The composition of coal tar oils produced in direct coal liquefaction has been studied for years and is well established. Coal tar oils have relatively high aromatics content with wide spectrum of species which complicates the fuel upgrade process. Hydrocarbons produced in plasma assisted coal conversion are expected to have very high content of aliphatic species. FIG. 4 compares compositions of hydrocarbons produced in traditional direct coal liquefaction and plasma assisted processes. The high yield of aliphatic hydrocarbons will increase the yield of liquid fuels and simplify the fuel upgrade process.

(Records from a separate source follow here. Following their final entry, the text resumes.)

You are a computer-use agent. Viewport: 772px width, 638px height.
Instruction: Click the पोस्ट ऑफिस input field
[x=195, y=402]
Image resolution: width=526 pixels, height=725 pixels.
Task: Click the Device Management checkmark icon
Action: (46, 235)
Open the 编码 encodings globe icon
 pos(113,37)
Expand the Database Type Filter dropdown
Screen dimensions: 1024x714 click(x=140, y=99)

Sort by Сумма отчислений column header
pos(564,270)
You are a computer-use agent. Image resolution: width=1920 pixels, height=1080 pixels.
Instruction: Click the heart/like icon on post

Previous data have suggested that hydrocarbons produced from coal under plasma conditions contain hydrocarbons with carbon numbers in the range of 13-34. In the upgrade process, hydrocarbons undergo catalytic cracking to reduce the number of carbon atoms to 9-18 which is a typical range for liquid fuels (gasoline is C₉, jet is C₁₄, and diesel fuel is C₁₆). The upgrade process may or may not require addition of hydrogen (if required, amount of hydrogen is anticipated to be relatively small). Hydrogen requirements for the cracking process will depend on how effective is the transfer of hydrogen from methane to hydrocarbons in the presence of plasma.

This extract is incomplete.